Part of a data file:
-- Begin --

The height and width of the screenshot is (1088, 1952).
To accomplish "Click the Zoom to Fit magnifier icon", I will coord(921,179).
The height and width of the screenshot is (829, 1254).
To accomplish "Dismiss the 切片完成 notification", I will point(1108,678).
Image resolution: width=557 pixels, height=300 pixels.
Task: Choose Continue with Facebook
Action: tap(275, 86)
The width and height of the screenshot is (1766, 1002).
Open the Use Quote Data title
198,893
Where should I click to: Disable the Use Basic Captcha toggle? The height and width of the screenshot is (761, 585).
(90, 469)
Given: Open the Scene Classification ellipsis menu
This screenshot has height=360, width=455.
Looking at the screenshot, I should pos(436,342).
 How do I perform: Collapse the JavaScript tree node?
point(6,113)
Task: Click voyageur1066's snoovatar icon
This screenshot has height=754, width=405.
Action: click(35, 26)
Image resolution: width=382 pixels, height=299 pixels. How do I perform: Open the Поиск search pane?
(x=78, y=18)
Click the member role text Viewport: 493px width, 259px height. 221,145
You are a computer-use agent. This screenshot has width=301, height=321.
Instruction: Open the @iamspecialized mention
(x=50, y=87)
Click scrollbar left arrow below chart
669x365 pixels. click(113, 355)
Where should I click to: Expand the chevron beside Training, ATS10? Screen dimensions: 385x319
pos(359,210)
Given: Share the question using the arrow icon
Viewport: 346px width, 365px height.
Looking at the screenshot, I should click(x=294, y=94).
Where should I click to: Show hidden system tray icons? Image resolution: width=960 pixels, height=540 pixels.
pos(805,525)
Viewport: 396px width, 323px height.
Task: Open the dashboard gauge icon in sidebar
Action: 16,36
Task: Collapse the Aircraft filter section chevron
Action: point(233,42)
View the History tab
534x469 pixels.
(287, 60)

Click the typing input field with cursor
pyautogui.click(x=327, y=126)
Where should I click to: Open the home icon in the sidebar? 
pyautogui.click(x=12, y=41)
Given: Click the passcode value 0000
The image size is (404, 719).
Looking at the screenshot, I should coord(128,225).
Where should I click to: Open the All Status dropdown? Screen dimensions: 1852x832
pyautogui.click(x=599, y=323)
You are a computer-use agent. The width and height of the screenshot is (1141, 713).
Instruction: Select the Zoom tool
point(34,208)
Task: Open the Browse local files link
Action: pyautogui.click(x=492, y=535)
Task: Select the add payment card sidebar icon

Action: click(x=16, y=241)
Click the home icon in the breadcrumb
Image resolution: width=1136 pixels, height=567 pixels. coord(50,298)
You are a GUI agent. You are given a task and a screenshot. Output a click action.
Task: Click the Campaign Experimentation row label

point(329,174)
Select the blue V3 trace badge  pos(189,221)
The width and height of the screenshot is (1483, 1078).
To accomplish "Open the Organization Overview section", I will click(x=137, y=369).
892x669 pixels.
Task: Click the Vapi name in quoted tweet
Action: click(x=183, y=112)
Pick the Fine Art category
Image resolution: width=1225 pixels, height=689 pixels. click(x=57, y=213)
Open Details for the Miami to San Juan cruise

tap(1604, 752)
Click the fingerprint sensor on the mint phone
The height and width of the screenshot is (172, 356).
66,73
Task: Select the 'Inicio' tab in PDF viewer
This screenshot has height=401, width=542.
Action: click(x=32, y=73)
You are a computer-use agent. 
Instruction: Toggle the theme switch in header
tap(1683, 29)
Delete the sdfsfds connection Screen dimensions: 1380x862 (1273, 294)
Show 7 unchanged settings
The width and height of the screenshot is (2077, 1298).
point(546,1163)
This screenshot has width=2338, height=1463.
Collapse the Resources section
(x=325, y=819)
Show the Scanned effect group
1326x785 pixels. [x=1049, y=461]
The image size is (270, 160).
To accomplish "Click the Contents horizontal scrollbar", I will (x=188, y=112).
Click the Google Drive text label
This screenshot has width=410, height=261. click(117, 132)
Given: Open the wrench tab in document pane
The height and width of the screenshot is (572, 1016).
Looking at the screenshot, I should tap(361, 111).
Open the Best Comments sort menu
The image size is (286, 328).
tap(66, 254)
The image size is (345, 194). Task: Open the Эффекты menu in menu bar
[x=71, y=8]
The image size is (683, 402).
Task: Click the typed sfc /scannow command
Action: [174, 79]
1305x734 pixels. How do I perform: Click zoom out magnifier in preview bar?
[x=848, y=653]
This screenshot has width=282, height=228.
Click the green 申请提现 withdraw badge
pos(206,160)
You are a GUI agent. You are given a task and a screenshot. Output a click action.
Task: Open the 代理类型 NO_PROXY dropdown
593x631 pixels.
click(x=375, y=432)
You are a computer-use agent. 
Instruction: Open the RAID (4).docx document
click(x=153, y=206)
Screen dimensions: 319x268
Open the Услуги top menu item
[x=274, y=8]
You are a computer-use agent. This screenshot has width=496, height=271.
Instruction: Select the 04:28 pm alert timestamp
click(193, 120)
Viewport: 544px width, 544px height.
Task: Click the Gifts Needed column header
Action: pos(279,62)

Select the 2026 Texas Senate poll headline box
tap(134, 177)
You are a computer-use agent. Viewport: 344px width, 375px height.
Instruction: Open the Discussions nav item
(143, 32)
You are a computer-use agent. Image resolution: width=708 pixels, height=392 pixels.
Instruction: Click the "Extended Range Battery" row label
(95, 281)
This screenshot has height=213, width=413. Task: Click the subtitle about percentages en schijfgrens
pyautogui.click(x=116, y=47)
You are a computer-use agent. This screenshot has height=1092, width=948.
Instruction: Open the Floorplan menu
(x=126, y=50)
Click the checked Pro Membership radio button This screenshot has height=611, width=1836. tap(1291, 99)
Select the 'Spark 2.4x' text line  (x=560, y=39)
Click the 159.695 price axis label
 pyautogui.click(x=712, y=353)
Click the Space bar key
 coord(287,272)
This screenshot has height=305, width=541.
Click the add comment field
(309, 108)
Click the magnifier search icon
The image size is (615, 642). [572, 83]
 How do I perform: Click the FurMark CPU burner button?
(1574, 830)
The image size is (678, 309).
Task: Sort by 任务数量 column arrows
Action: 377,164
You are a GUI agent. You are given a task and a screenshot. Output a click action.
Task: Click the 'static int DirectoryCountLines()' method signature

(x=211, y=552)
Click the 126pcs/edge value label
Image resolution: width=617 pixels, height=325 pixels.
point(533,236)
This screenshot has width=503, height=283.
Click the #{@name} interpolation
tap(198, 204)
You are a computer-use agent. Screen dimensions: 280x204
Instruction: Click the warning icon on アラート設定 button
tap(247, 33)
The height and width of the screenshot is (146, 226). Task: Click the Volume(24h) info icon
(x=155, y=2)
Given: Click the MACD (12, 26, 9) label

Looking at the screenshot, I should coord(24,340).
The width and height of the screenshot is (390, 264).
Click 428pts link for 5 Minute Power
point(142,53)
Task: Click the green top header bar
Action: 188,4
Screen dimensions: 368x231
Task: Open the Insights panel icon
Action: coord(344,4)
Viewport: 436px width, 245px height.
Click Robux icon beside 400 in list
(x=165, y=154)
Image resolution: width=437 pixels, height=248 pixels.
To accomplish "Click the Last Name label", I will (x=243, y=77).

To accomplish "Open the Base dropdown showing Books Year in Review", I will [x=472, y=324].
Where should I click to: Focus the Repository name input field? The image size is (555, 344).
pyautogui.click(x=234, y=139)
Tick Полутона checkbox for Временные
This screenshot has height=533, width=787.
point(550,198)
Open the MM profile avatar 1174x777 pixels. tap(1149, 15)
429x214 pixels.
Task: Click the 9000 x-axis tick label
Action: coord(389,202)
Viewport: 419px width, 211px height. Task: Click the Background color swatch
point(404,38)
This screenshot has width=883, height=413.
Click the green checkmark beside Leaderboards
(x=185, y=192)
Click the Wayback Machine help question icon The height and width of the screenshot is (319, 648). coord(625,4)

-- End --

> [Written request] Edit everything from the line containing "The width and height of the screenshot is (1483, 1078)." down to the line containing "[x=274, y=8]" by replacing "Google Drive" with "Dropbox", keeping the rest of those lines unchanged.

> [Full solution]
The width and height of the screenshot is (1483, 1078).
To accomplish "Open the Organization Overview section", I will click(x=137, y=369).
892x669 pixels.
Task: Click the Vapi name in quoted tweet
Action: click(x=183, y=112)
Pick the Fine Art category
Image resolution: width=1225 pixels, height=689 pixels. click(x=57, y=213)
Open Details for the Miami to San Juan cruise

tap(1604, 752)
Click the fingerprint sensor on the mint phone
The height and width of the screenshot is (172, 356).
66,73
Task: Select the 'Inicio' tab in PDF viewer
This screenshot has height=401, width=542.
Action: click(x=32, y=73)
You are a computer-use agent. 
Instruction: Toggle the theme switch in header
tap(1683, 29)
Delete the sdfsfds connection Screen dimensions: 1380x862 (1273, 294)
Show 7 unchanged settings
The width and height of the screenshot is (2077, 1298).
point(546,1163)
This screenshot has width=2338, height=1463.
Collapse the Resources section
(x=325, y=819)
Show the Scanned effect group
1326x785 pixels. [x=1049, y=461]
The image size is (270, 160).
To accomplish "Click the Contents horizontal scrollbar", I will (x=188, y=112).
Click the Dropbox text label
This screenshot has width=410, height=261. click(117, 132)
Given: Open the wrench tab in document pane
The height and width of the screenshot is (572, 1016).
Looking at the screenshot, I should tap(361, 111).
Open the Best Comments sort menu
The image size is (286, 328).
tap(66, 254)
The image size is (345, 194). Task: Open the Эффекты menu in menu bar
[x=71, y=8]
The image size is (683, 402).
Task: Click the typed sfc /scannow command
Action: [174, 79]
1305x734 pixels. How do I perform: Click zoom out magnifier in preview bar?
[x=848, y=653]
This screenshot has width=282, height=228.
Click the green 申请提现 withdraw badge
pos(206,160)
You are a GUI agent. You are given a task and a screenshot. Output a click action.
Task: Open the 代理类型 NO_PROXY dropdown
593x631 pixels.
click(x=375, y=432)
You are a computer-use agent. 
Instruction: Open the RAID (4).docx document
click(x=153, y=206)
Screen dimensions: 319x268
Open the Услуги top menu item
[x=274, y=8]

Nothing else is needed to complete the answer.